振り駒で先手となった佐藤九段は3手目に左銀を上がって矢倉の姿勢を明示しました。後手の藤井竜王はこれに対し、近年流行しつつある中住まいの構えを採ります。後手としては先手と同様に矢倉囲いの堅陣に組むのも有力ですが、先後同型になると一手の遅れが響いて守勢に陥りやすいという難点があります。本局のようなバランスのよい囲いを選ぶことで、藤井竜王は角道を通しながらのちに桂を使って反撃する手段を残しました。

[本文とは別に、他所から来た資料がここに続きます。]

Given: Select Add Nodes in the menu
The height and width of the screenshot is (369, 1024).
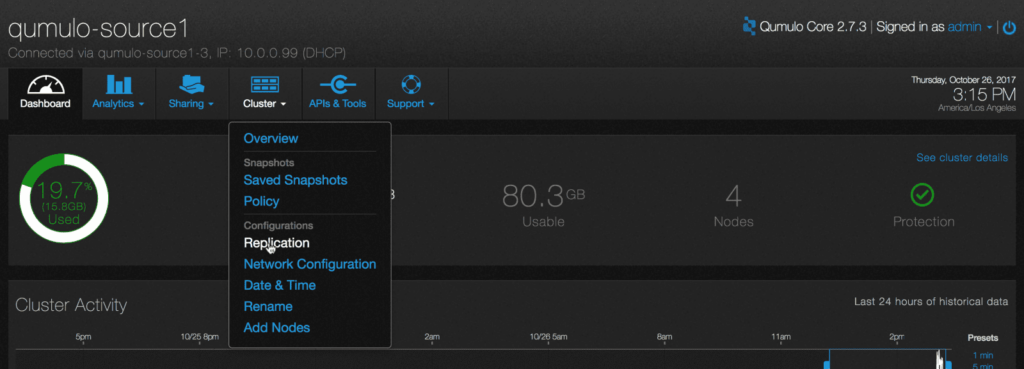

本局の序盤の進行には数局の類型がありますが、いずれの実戦例を見てもその後は囲い合いにならず、早くに戦いに突入することが共通しています。本局では、佐藤九段が33手目に突いた▲5五歩が積極的な手で、盤面中央での銀交換から戦いが始まりました。局後、佐藤九段は「(この手が)やってみたい手だった」と明かしました。本局はここから二人の戦いに入りました。

■藤井竜王の攻勢

午後になると、盤上では藤井竜王の攻勢が始まります。昼食休憩をはさんで1時間を超す長考で、藤井竜王は8筋に継ぎ歩の手筋で手をつけました。この攻めに対して先手が素直に応じると、後手は桂との連携で飛車先を突破することができます。まともに受けていても大変と見て、佐藤九段はここで攻め合いに出ました。攻め合いの変化においてはお互いの玉の詰み筋にまで読みが及ぶことが多々あります。佐藤九段がこの一手に4時間の持ち時間のうちの1時間30分を投じたことは、ここが本局の中盤における最大の難所であることを物語っていました。

形勢に差がつかないまま盤上では激しいやり取りが続きますが、62手目に後手の藤井竜王が決断した△4七銀成が実戦的な好手でした。この手は銀を犠牲に先手陣を乱しつつ、馬を作って先手玉にプレッシャーをかける狙いです。孤立する玉をなんとか安全地帯に逃そうと防戦一方の佐藤九段に対し、藤井竜王はさらに△4六桂の捨て駒を放って金の両取りをかけました。このあたりはやや駒損ながらも玉の安定度の差が大きく、藤井竜王が優位に立ちました。

■勝負所を耐えて佐藤九段が逆転

金の両取りをかけられた佐藤九段は「両取り逃げるべからず」の格言に従って玉を逃します。2枚の金のどちらを取るか、選択に迫られた藤井竜王は盤面左方の金を取りました。この手は自身の形勢のよさを背景に、長期戦に持ち込んで駒得に物を言わそうという手です。ただし、ここは盤面右方の金を取って短期決戦に持ち込む順も有力でした。

どちらの金を取っても藤井竜王の有利に変わりはありませんでしたが、藤井竜王が局面を穏やかにする手を選んだことで佐藤九段にも勝負手が生じました。▲8三桂、▲8四桂と飛車取りに桂を連打したのがそれで、自玉への攻めが来ないうちに飛車を取って攻め合いに持ち込もうという狙いですが、8筋は敵玉からは遠く一見してそっぽ。いかにも筋が悪そうだけに指しづらい手順です。佐藤九段のこの勝負手に対して藤井竜王も迷います。直後の△8五馬は方針を切り替えて攻め合いに応じたものですが、意外にも佐藤九段の玉の懐が深く寄りがなかったのは藤井竜王にとって大きな誤算となりました。

藤井竜王はその後も佐藤玉への攻めを続けますが、佐藤九段も盤上に金銀を打ちつけて攻めの竜と馬を弾き返します。藤井竜王がようやく佐藤玉に詰めろをかけたころには、佐藤九段の駒台には十分すぎるほどの戦力が揃っていました。終局時刻は19時54分、最後は佐藤九段が藤井玉を即詰みに討ち取って、熱戦に終止符を打ちました。

これで佐藤九段は決勝トーナメント勝者組決勝に進出。羽生善治九段―伊藤匠五段戦の勝者と挑戦者決定戦進出をかけて戦います。敗れた藤井竜王は敗者復活戦に回ります。藤井竜王がここから挑戦権を獲得するためには4連勝が必要となりました。